**Action item**
Look through the entries for the line containing "Danmark (19, 1176)". Then output that line and every line after it, exactly, to the end.

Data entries

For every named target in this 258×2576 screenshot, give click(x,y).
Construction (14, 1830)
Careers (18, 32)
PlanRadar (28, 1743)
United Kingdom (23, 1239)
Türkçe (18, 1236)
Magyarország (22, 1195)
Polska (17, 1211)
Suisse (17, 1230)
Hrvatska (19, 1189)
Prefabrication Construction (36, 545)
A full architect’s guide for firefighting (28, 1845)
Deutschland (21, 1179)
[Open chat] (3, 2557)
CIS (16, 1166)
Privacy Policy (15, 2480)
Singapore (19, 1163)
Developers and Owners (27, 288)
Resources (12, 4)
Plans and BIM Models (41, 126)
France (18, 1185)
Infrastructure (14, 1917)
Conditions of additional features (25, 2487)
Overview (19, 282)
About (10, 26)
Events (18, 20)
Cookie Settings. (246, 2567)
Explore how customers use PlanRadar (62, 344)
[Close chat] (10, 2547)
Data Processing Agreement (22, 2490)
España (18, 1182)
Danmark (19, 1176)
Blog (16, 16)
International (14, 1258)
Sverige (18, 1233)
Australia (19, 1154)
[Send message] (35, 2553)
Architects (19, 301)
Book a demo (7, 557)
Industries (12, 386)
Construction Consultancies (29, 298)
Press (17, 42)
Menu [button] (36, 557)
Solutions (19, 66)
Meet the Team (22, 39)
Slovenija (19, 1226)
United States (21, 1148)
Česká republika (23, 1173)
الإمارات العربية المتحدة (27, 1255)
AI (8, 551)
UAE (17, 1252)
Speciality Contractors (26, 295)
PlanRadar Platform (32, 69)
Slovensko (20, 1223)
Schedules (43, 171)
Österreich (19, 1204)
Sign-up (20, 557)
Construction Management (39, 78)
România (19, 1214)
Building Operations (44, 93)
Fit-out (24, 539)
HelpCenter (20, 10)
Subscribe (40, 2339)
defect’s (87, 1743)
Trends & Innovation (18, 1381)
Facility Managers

**Exercise output**
Danmark (19, 1176)
Blog (16, 16)
International (14, 1258)
Sverige (18, 1233)
Australia (19, 1154)
[Send message] (35, 2553)
Architects (19, 301)
Book a demo (7, 557)
Industries (12, 386)
Construction Consultancies (29, 298)
Press (17, 42)
Menu [button] (36, 557)
Solutions (19, 66)
Meet the Team (22, 39)
Slovenija (19, 1226)
United States (21, 1148)
Česká republika (23, 1173)
الإمارات العربية المتحدة (27, 1255)
AI (8, 551)
UAE (17, 1252)
Speciality Contractors (26, 295)
PlanRadar Platform (32, 69)
Slovensko (20, 1223)
Schedules (43, 171)
Österreich (19, 1204)
Sign-up (20, 557)
Construction Management (39, 78)
România (19, 1214)
Building Operations (44, 93)
Fit-out (24, 539)
HelpCenter (20, 10)
Subscribe (40, 2339)
defect’s (87, 1743)
Trends & Innovation (18, 1381)
Facility Managers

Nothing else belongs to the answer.